• **Work to do**
Please reproduce the records between the line holding "at (13, 475)." and the line holding "pyautogui.click(x=118, y=77)", inclusive, without any changes.

◆ ◆ ◆ ◆ ◆

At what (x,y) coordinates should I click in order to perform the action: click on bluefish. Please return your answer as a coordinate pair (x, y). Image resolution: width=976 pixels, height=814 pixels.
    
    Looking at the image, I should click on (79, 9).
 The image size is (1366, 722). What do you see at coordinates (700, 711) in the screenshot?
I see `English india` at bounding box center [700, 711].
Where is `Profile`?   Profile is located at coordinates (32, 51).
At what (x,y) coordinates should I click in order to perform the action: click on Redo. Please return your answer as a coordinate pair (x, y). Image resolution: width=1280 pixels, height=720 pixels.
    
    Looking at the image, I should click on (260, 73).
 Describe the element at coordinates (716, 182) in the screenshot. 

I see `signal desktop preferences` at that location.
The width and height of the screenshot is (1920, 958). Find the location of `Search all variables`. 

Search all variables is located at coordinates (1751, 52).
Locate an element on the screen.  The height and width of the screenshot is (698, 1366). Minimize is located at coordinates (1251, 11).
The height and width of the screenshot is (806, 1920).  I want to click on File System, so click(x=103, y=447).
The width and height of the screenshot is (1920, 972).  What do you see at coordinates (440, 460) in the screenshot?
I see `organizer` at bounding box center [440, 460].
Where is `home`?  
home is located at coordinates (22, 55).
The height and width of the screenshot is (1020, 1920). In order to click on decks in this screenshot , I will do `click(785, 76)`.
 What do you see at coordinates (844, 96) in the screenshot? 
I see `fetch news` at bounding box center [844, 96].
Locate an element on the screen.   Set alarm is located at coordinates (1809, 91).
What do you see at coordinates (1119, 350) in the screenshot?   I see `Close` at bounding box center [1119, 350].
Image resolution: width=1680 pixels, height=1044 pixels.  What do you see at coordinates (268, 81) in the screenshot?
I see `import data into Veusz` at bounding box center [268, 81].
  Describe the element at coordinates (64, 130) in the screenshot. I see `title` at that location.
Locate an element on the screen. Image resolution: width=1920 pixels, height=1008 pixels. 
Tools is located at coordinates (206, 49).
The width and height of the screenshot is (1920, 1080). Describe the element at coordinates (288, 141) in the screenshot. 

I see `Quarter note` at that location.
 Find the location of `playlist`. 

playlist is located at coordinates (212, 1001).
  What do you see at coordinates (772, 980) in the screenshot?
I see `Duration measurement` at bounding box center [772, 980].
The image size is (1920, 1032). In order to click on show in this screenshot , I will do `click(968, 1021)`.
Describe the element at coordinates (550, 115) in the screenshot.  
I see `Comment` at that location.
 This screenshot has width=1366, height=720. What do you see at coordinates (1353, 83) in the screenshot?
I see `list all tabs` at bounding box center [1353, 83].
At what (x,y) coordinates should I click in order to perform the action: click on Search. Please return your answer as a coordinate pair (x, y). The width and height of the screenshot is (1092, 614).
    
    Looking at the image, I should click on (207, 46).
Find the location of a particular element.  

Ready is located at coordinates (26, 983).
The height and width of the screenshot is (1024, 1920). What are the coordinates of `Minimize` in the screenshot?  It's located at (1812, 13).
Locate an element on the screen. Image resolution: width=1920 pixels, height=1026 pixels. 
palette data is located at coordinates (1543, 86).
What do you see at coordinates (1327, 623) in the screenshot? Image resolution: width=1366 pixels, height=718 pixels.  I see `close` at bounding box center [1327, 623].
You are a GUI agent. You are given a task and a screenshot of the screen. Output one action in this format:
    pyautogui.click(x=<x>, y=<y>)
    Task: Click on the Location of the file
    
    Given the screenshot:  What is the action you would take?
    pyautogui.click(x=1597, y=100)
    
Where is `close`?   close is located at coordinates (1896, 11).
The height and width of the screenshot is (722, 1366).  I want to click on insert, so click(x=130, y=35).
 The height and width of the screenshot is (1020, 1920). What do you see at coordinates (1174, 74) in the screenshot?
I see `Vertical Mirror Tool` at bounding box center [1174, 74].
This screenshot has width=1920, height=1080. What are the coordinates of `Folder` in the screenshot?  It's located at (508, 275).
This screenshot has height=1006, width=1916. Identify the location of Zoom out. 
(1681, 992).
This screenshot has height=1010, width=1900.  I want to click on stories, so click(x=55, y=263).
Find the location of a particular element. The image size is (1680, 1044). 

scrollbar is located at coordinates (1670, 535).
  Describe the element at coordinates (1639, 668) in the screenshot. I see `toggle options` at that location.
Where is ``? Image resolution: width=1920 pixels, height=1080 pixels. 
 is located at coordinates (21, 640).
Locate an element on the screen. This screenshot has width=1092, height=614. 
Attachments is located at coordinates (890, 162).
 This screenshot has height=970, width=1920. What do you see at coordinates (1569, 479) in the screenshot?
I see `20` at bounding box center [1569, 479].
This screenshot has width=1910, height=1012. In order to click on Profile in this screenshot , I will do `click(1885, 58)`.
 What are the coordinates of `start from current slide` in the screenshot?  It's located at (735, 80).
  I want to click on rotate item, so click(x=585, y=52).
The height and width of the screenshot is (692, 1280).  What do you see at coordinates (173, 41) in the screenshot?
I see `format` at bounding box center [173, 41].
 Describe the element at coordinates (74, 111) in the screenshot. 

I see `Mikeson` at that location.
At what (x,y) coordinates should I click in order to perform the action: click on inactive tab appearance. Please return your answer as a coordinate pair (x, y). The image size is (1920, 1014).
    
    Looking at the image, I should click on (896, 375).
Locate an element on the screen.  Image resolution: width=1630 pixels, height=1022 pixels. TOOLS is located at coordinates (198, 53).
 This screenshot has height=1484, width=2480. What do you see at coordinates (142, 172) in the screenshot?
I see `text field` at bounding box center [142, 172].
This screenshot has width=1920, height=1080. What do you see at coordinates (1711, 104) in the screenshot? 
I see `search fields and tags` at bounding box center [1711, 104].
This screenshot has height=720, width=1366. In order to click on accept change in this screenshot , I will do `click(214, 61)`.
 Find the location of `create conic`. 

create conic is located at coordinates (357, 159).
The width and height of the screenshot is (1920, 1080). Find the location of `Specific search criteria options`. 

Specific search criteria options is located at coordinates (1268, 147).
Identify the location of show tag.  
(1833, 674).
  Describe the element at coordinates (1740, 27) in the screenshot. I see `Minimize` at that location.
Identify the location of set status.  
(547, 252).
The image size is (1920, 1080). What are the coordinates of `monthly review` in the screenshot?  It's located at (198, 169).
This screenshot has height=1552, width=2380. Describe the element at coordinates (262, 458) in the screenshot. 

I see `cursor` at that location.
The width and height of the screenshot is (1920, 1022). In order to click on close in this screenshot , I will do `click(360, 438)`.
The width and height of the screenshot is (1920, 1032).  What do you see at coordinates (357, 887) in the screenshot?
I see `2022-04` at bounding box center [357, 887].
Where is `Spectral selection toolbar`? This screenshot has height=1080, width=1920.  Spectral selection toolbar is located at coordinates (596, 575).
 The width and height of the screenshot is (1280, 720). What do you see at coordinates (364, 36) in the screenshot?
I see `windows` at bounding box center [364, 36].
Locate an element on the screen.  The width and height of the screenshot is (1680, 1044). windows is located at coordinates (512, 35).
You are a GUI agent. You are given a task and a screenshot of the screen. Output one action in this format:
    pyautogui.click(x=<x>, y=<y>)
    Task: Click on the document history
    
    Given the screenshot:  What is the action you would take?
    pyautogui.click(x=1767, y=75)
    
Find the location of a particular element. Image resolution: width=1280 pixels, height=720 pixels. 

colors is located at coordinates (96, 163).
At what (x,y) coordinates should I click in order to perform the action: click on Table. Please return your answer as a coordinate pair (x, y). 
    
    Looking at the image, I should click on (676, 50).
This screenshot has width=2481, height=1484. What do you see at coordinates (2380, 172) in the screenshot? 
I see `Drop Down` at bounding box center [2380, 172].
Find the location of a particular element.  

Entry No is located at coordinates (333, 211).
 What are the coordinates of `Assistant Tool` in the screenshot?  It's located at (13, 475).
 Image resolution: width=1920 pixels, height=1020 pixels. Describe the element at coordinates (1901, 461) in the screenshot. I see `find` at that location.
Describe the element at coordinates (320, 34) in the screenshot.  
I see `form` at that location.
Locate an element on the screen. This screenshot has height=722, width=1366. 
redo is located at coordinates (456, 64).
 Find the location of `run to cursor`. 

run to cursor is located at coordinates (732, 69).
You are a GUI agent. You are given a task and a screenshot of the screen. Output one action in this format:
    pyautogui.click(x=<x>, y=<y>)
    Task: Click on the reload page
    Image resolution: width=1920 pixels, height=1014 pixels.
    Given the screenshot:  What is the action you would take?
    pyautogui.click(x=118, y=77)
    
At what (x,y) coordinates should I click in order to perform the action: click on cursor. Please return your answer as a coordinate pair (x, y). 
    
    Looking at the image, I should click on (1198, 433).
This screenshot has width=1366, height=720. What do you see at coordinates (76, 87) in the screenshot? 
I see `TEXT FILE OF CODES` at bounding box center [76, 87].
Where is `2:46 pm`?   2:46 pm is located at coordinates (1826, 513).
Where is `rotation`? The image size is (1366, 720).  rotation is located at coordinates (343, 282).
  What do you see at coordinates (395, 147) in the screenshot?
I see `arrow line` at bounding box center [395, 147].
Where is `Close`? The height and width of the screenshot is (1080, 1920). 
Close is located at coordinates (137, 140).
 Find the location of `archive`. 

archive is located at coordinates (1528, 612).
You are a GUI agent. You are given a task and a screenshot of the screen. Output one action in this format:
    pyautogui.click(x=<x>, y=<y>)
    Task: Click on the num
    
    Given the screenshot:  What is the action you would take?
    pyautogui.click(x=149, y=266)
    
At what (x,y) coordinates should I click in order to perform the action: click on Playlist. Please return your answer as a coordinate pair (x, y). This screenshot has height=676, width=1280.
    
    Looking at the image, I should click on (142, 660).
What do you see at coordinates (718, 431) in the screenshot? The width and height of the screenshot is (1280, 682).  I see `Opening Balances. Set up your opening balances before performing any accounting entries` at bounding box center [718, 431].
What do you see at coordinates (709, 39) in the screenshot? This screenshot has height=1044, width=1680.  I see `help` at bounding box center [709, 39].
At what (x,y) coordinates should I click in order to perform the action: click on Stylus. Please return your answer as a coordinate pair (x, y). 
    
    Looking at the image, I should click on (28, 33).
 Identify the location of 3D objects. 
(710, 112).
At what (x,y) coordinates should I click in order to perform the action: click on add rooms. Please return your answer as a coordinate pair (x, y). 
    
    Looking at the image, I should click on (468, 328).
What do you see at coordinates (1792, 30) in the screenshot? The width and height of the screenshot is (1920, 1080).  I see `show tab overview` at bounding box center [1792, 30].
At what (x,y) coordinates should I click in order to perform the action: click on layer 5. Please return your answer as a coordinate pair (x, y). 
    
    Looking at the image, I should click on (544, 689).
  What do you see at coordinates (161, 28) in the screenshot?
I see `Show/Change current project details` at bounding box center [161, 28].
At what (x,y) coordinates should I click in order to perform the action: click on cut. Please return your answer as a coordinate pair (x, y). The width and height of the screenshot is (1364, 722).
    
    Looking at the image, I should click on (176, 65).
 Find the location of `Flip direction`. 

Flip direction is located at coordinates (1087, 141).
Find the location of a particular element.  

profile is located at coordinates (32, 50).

◆ ◆ ◆ ◆ ◆

• **Solution to this task**
 What are the coordinates of `Assistant Tool` in the screenshot?  It's located at (13, 475).
 Image resolution: width=1920 pixels, height=1020 pixels. Describe the element at coordinates (1901, 461) in the screenshot. I see `find` at that location.
Describe the element at coordinates (320, 34) in the screenshot.  
I see `form` at that location.
Locate an element on the screen. This screenshot has height=722, width=1366. 
redo is located at coordinates (456, 64).
 Find the location of `run to cursor`. 

run to cursor is located at coordinates (732, 69).
You are a GUI agent. You are given a task and a screenshot of the screen. Output one action in this format:
    pyautogui.click(x=<x>, y=<y>)
    Task: Click on the reload page
    Image resolution: width=1920 pixels, height=1014 pixels.
    Given the screenshot:  What is the action you would take?
    pyautogui.click(x=118, y=77)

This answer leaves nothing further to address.